→ WORK REQUEST 1:
From the passage on Renaissance perspective, list every kind of perspective it gives a capitalized name to.

A well-known form (or category) of Central Perspective is Renaissance or Linear Perspective, which is explained in the sections below.
Renaissance or Linear Perspective
Renaissance or One-Point Perspective is thought to have been devised about 1415 by Italian Renaissance architect Filippo Brunelleschi and later documented by architect and writer Leon Battista Alberti in 1435 (Della Pittura). Note that Renaissance Perspective may also sometimes refer to the Two or Three-Point Perspective types (see explanation of Linear Perspective below).
One-Point Perspective is a type of Graphical Perspective (ref. perspective drawing) created on a 2D plane that employs a central (or single) viewpoint for the depicted scene, (ostensibly) with one Vanishing Point in the distance which is placed on the Horizon Line, and from which everything in the drawing is set out (or converges).

→ WORK REQUEST 2:
In the rows, start with the line that contains "What do you" and go on through the line that contains "legend-label: Normal is". Turn those lines into a numbered list, leaving out blank lines.

[Dataset entries]
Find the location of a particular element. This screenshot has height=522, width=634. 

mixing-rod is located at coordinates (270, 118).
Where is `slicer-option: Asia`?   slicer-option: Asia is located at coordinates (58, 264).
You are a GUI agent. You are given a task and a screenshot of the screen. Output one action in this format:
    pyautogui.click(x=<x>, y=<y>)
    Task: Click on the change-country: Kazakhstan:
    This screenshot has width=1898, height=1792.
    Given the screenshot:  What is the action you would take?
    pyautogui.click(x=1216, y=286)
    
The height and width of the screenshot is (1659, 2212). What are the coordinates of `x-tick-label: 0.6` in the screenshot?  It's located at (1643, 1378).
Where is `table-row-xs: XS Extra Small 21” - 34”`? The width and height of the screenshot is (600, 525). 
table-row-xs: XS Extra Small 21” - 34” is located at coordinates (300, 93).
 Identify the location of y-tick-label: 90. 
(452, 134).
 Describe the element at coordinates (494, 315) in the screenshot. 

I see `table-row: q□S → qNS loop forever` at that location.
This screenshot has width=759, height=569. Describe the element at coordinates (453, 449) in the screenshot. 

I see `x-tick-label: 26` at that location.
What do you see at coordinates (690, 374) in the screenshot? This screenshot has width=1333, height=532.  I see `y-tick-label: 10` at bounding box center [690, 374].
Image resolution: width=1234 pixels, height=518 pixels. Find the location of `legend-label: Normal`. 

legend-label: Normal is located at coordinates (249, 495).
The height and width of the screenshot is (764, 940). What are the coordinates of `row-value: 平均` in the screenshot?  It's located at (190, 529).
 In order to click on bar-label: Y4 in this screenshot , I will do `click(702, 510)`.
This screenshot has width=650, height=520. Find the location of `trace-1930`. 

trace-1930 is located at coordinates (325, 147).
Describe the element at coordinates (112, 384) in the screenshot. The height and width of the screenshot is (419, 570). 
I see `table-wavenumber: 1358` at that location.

→ REPLY 1:
- Central Perspective
- Renaissance Perspective
- Linear Perspective
- One-Point Perspective
- Two-Point Perspective
- Three-Point Perspective
- Graphical Perspective

→ REPLY 2:
1. What do you see at coordinates (690, 374) in the screenshot? This screenshot has width=1333, height=532.  I see `y-tick-label: 10` at bounding box center [690, 374].
2. Image resolution: width=1234 pixels, height=518 pixels. Find the location of `legend-label: Normal`. 
3. legend-label: Normal is located at coordinates (249, 495).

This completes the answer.